Кто от кого больше получал во время страстных дискуссий в маленьком «греческом зале» редакции, теперь уже и не знаю. Но гениальной была сама идея: в день выхода свежей полосы собрать летучку из ее непосредственных читателей. Самое смешное: хоть мы и были первоначально в шоке от того, что увидели знакомые по газетным страницам фамилии во плоти и крови рядом с собой, — ругали, костерили подачу и темы материалов не стесняясь, в хвост и в гриву…
Паша Гутионтов (в народе просто Гутя) ходил вдоль спинок наших стульев, задумчиво покусывая бороду. Крупный, как ребенок-переросток, Саша Ригин, с большими тревожными глазами, был похож на Карлсона в ожидании фрекен Бок, которая вдруг войдет и спросит: «Кто съел все плюшки?» Андрей Чернов, за спиной которого шептались: мол, поэт вышел из заводского цеха, как Есенин из села, — если даже молчал, то так величественно и проникновенно, что мы замирали от восторга. И не зря!
Статья в Википедии просто лопается от перечисления открытий и славных дел, которые впоследствии удастся осуществить Андрею. Только «Московский комсомолец» в качестве одной из вех его биографии там почему-то не упомянут.

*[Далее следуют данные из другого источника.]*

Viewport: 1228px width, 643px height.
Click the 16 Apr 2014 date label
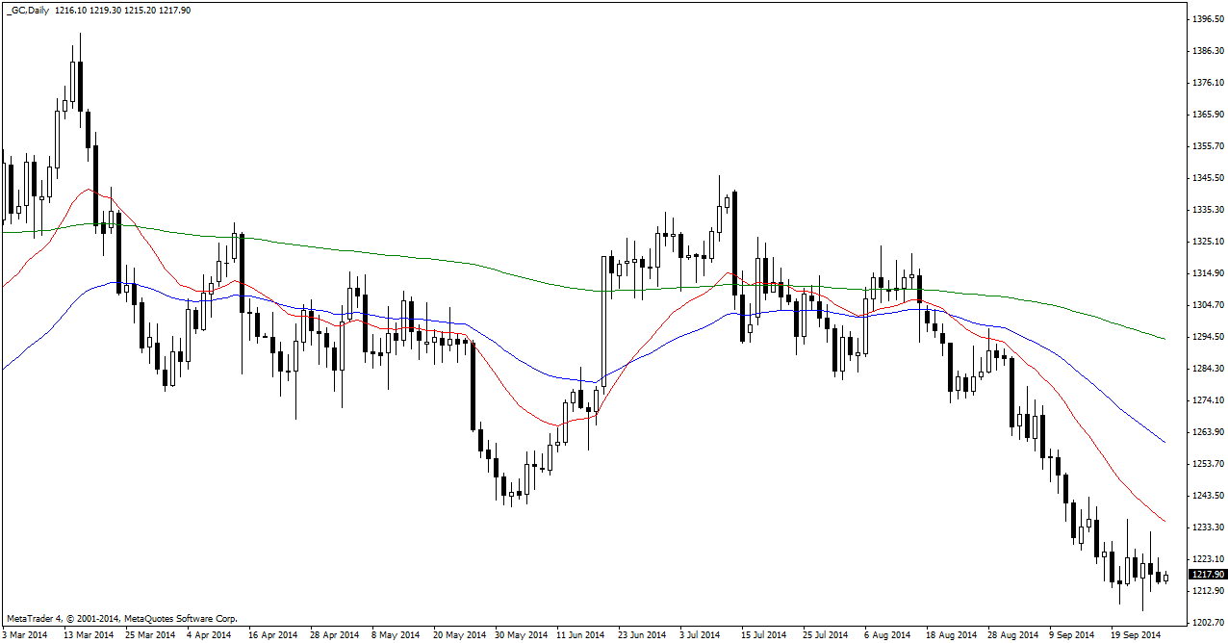coord(270,635)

Впрочем, есть другие, более надежные источники, где мифический завод отсутствует, зато, слава богу, появляется «МК». Наш давний знакомец, который, быть может, забыл о дискуссиях в клубе «Сверстника»...
■ ■ ■
Заведовала отделом учащейся молодежи тогда, наверное, Галина Полякова, ушедшая впоследствии в «Литературку». Ее мы почти не видели, но она о нас неплохо знала (в чем я позже смогу убедиться). Куда активнее была энергичная Таня Порецкая. Быть может, с ее подачи в один прекрасный день на очередном собрании критиков «Сверстника» появились люди с большой радиостанции и записали все наши бурные споры.
Атмосфера «МК» располагала к абсолютной искренности, и никто из нас, к удовольствию журналистов, язык не проглотил. Текстовая версия появилась на страницах газеты. Ну и в эфире мы прозвучали. Помню, я говорила о том, как молодому человеку важна вера взрослых в его возможности. Даже в тот момент, когда он просто стоит у школьной доски.

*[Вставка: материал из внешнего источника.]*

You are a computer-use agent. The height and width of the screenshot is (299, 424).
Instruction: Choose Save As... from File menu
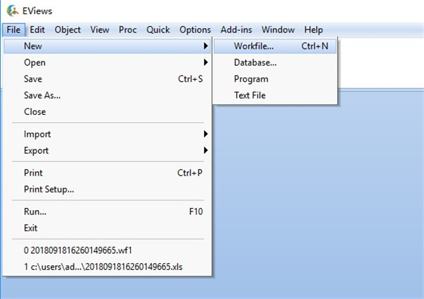42,95
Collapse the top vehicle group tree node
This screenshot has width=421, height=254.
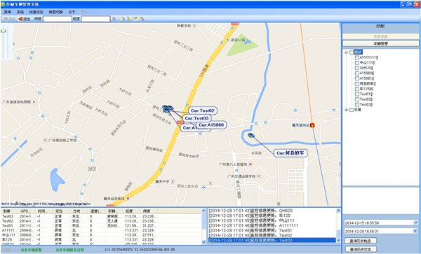pos(347,52)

Как была сильна вера журналистов в нас, начинающих собкоров газеты, мне вскоре удалось убедиться.
К несчастью, помню лишь двух своих соратников по клубу старшеклассников: Андрея с незабываемой фамилией Лизогубов и жизнерадостную Валю Кац, чью открытку с обратным штампом «Редакция газеты «Советский спорт» я сохранила, потому что там было замечательное пожелание: «Пусть тебе легко дышится в стенах «МК»!»
К 10-летнему юбилею «Сверстника» вышла полоса с моей заметочкой о том, какой я люблю и хочу видеть страницу для людей, идущих в жизнь. Большой перемены в школе хватило на спринт до почтового ящика в моем доме — схватить, увидеть: «Есть!» — прижать к сердцу...
Вдохнуть и навсегда быть отравленным, зараженным, одурманенным запахом свежей типографской краски — счастье, неведомое нынешним «паутинным» блогерам…
Так ловила нас в свои сети великая страна под названием Журналистика.
■ ■ ■
А с толку сбивал одноименный факультет МГУ. Наш незабвенный декан Ясен Засурский на дне открытых дверей в тот самый год, когда я выпускалась из школы, произнес проникновенную речь, в которой объявил, что, по мнению англичан, настоящий журналист начинается с курьера. И этот посыл вбился мне в мозг как непреложная истина.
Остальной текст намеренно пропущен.